─── RECORDS FOR THE EXERCISE

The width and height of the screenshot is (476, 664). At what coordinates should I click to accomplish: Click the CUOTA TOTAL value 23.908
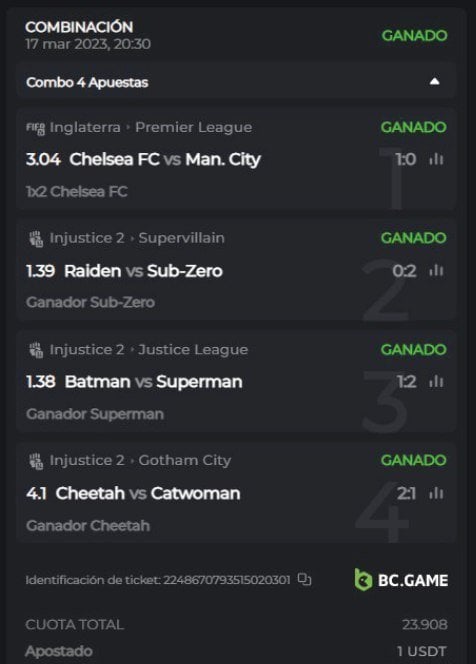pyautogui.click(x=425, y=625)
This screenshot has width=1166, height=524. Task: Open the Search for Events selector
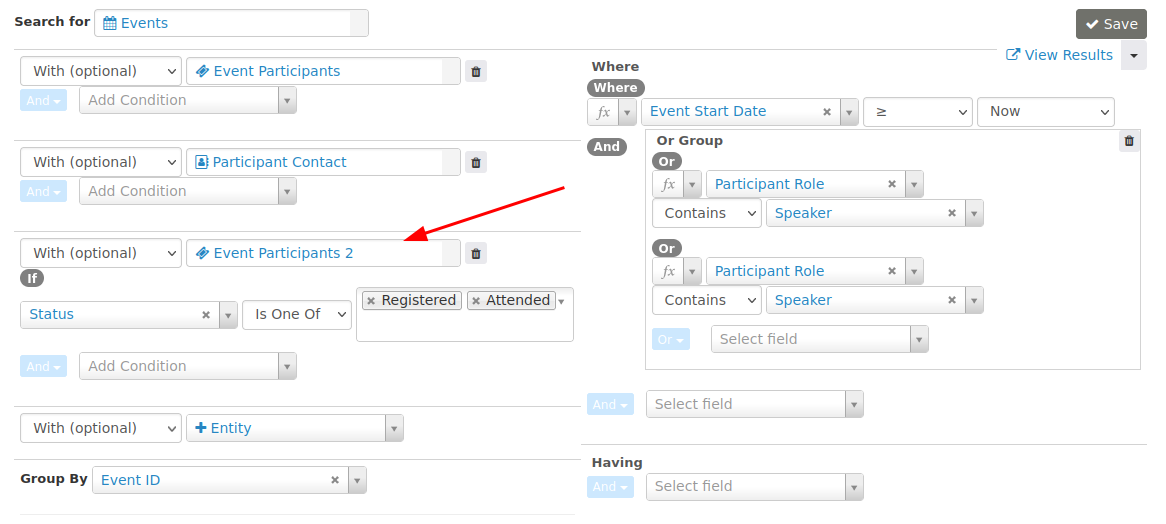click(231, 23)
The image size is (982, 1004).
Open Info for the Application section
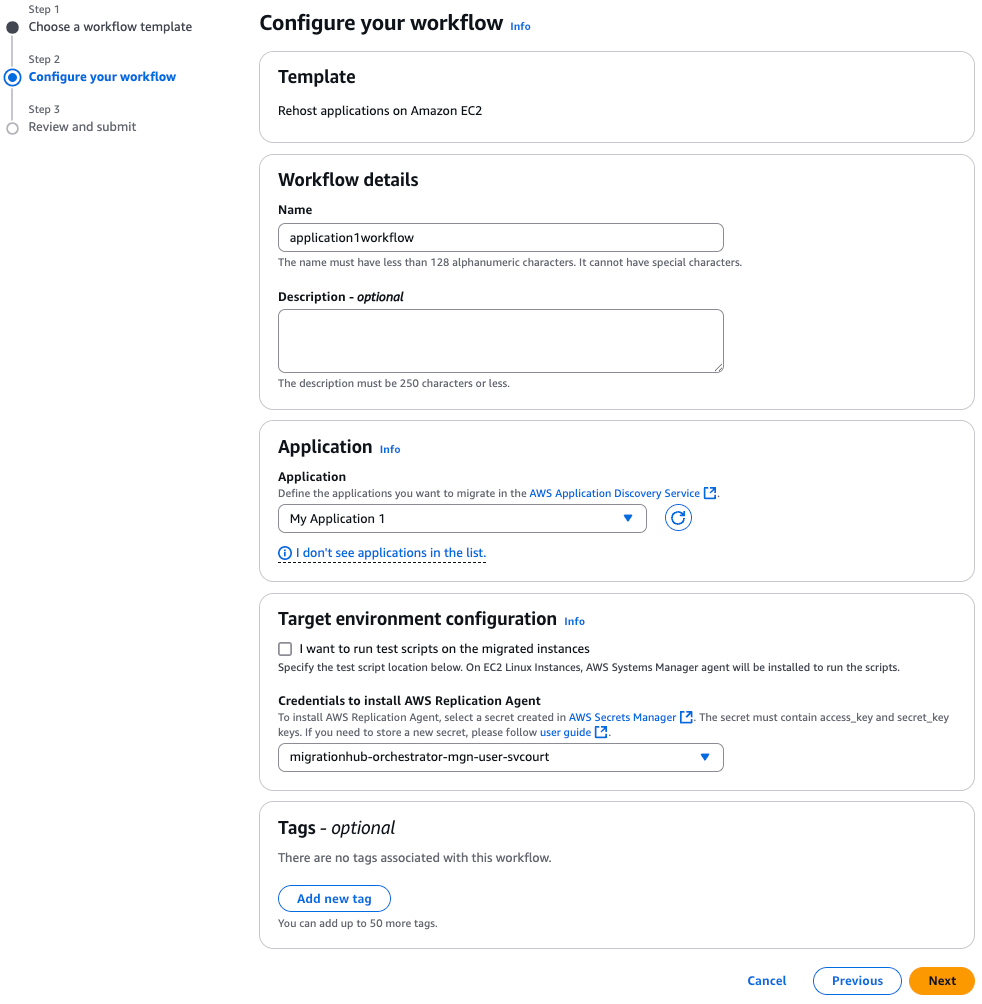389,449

──────

REQUIREMENTS ▸ Reproduce the listing above verbatim, line for line, omitting the pictures.

OUTPUT FOR THIS TASK ▸
The width and height of the screenshot is (476, 664). At what coordinates should I click to accomplish: Click the CUOTA TOTAL value 23.908
pyautogui.click(x=425, y=625)
This screenshot has width=1166, height=524. Task: Open the Search for Events selector
click(231, 23)
The image size is (982, 1004).
Open Info for the Application section
389,449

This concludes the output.